2018年05月22日 23時55分04秒 | 日記
今日は愛川町在住のシンガソングライターみらいあいこさんを中心としたメンバーで、平塚市内にある障碍者支援施設《Studio COOCA(スタジオクーカ)》にお邪魔しました。

通常、障碍者の就労支援というとボールペンの組み立てや部品の嵌め込みといった流れ作業が殆どで、そうした仕事を受注する障碍者側も選択肢の無さに違和感を感じつつも仕方なく就労しているという現実があるようです。

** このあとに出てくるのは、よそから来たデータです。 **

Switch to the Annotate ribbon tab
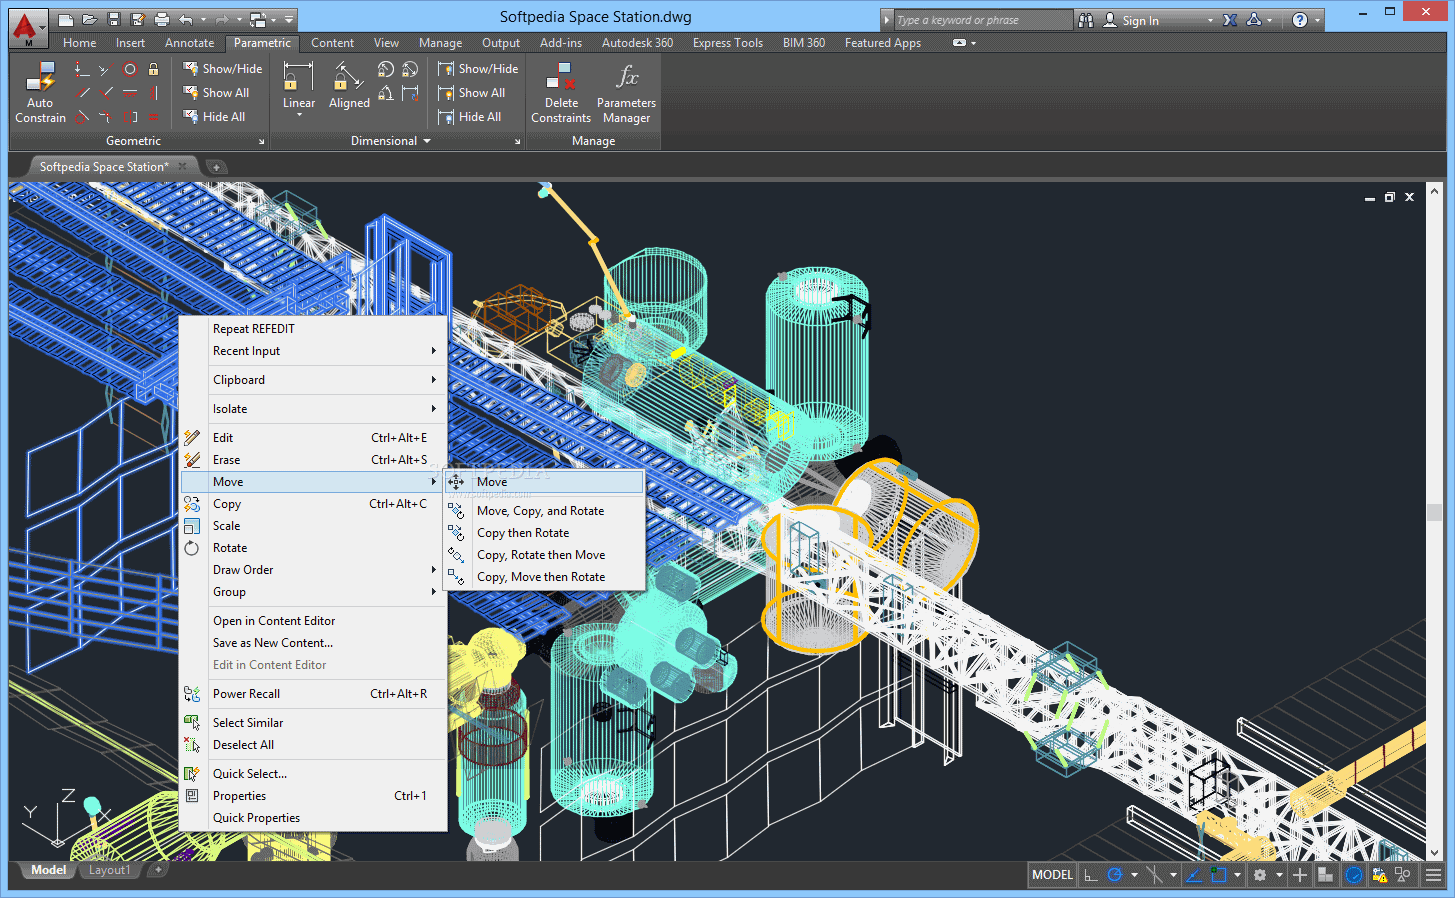The image size is (1455, 898). pyautogui.click(x=189, y=43)
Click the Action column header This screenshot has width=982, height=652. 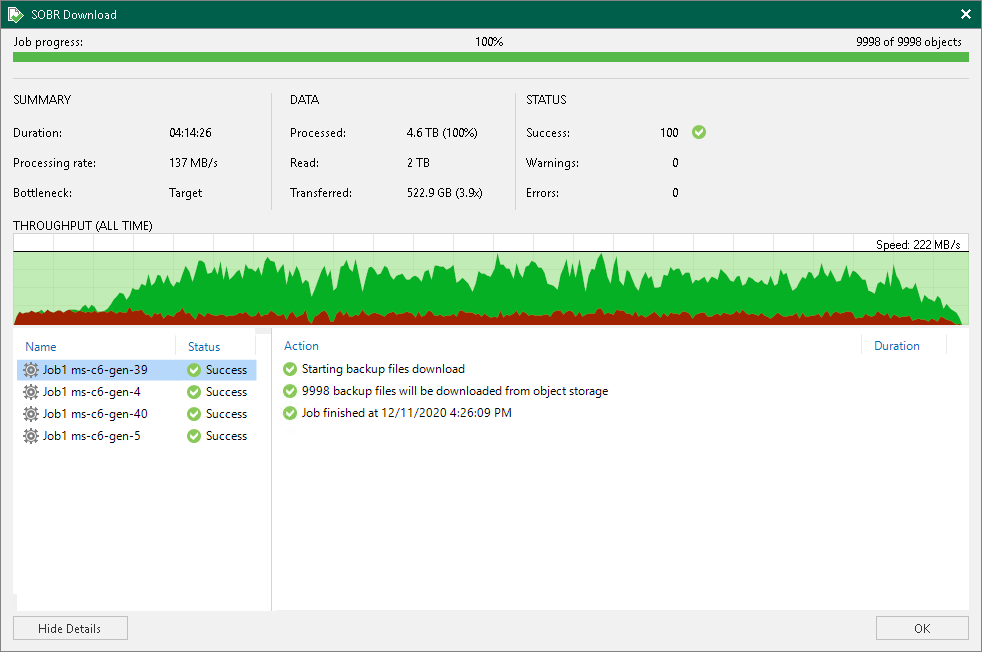tap(301, 346)
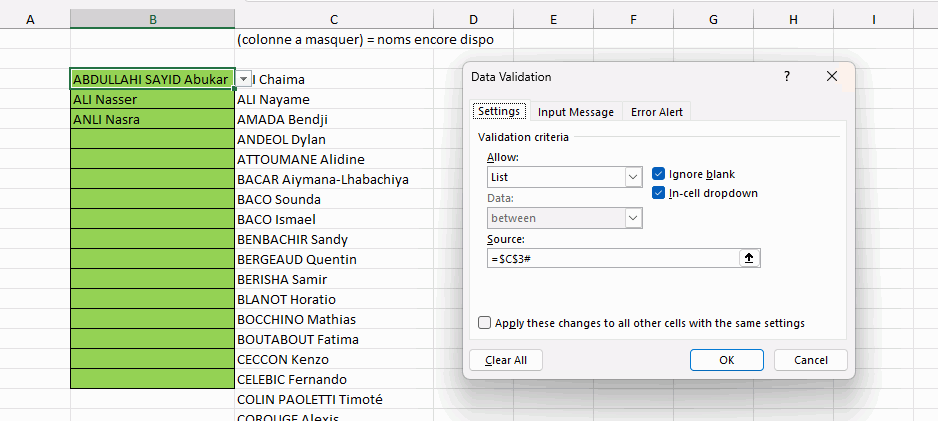Select column B header
The image size is (938, 421).
tap(152, 19)
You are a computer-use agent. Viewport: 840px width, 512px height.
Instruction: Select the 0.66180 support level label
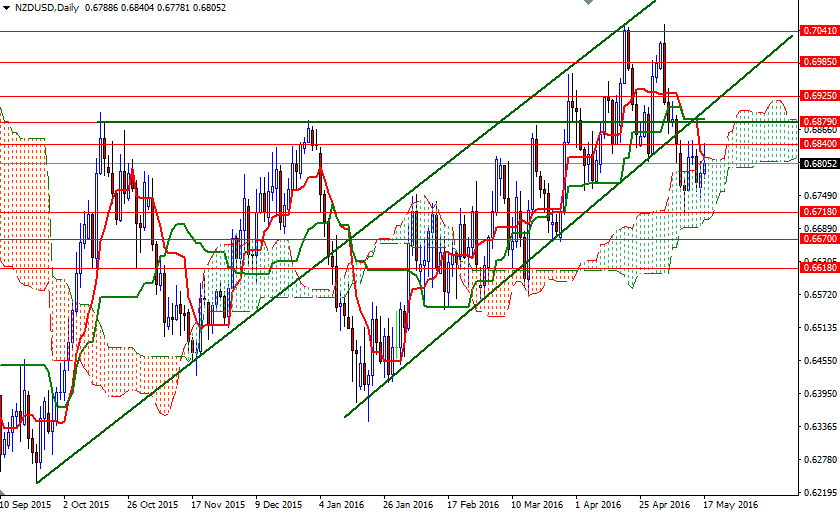point(819,268)
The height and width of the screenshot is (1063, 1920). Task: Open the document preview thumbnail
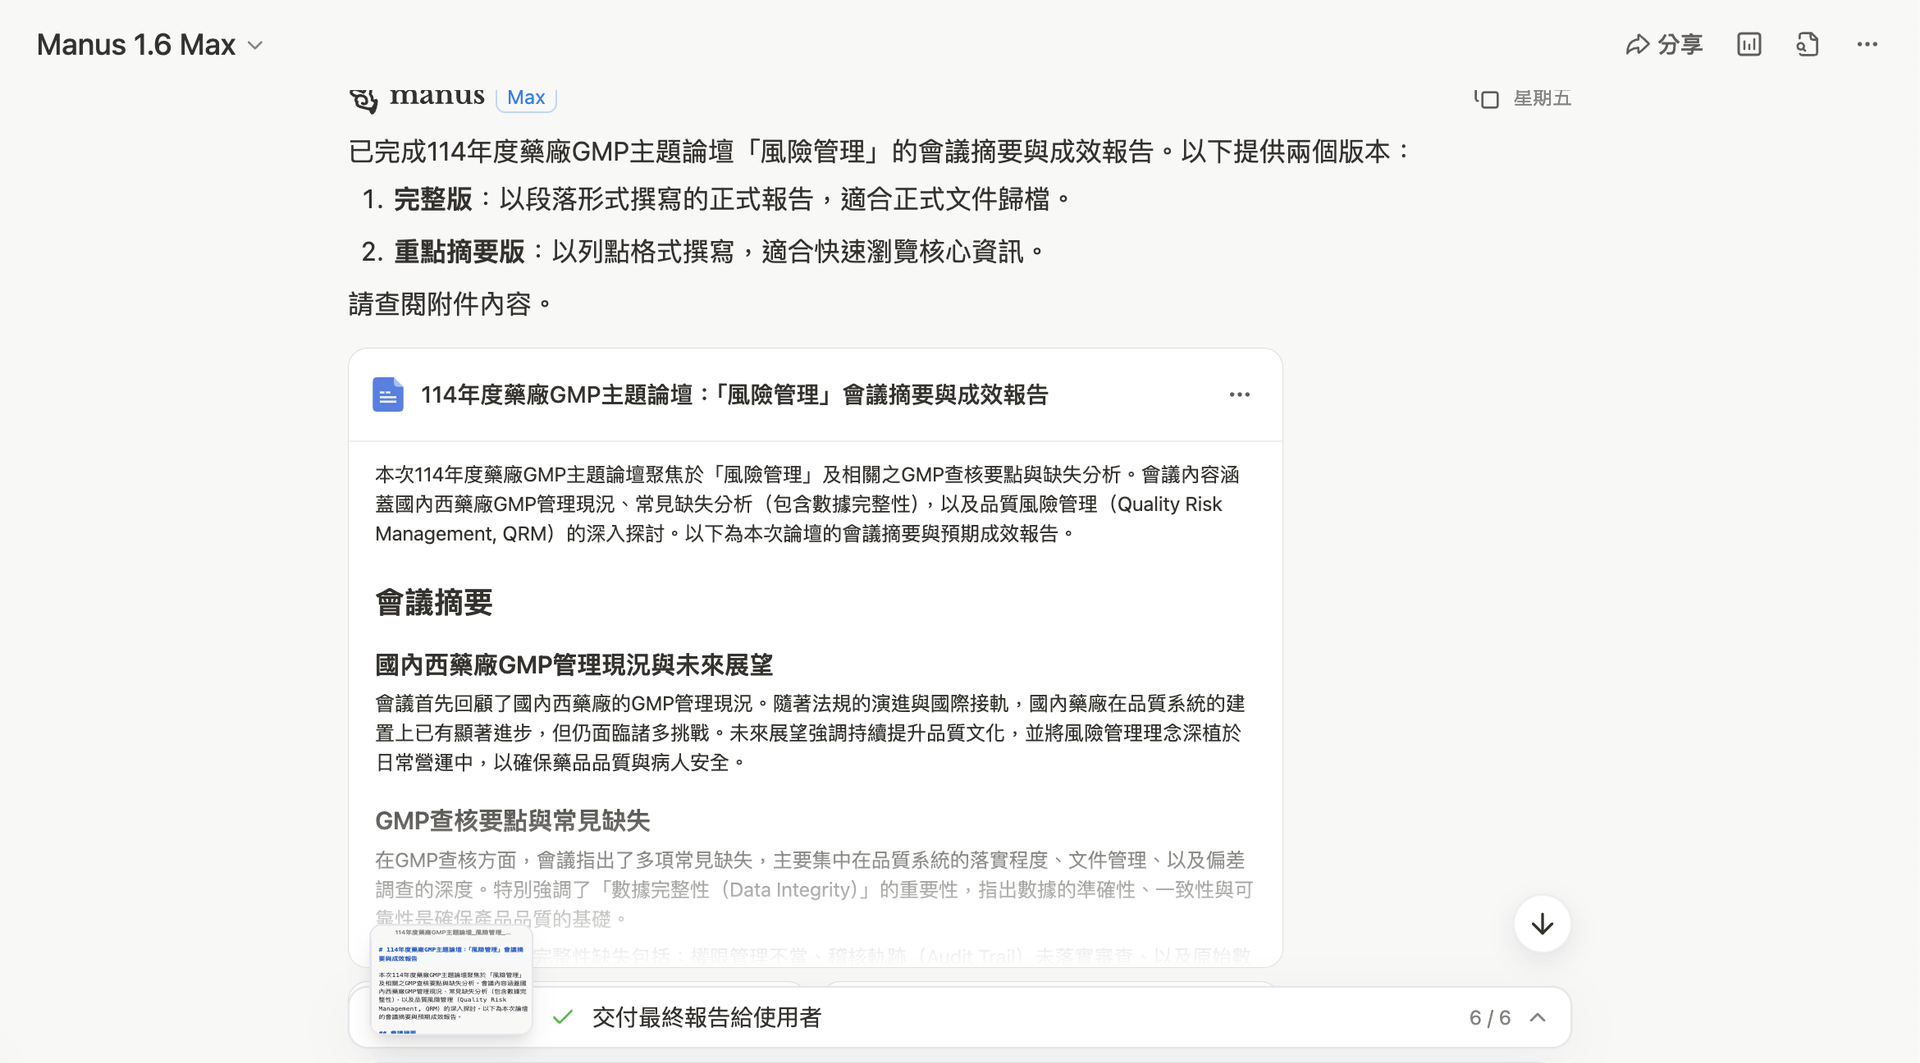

ただ、彼らにも芸術的発路というものがあって、心の趣くままに絵を描いたり造形に勤しんだりすることもあるわけです。こちらのスタジオの代表者の方はそうした面に着目して、こちらに通っている障碍者の皆さんに自由に製作をさせていたのだそうです。

ただ、それらはあまりに独創的なため、特に彼らの一番間近な存在であり理解者でもあるはずの親兄弟から「ただの落書き」「子供の手慰み」というレッテルを貼られ、指導者にも「たのむからあんな恥ずかしい落書きを推奨するのは止めてくれ」と念押しされることがあったのだそうです。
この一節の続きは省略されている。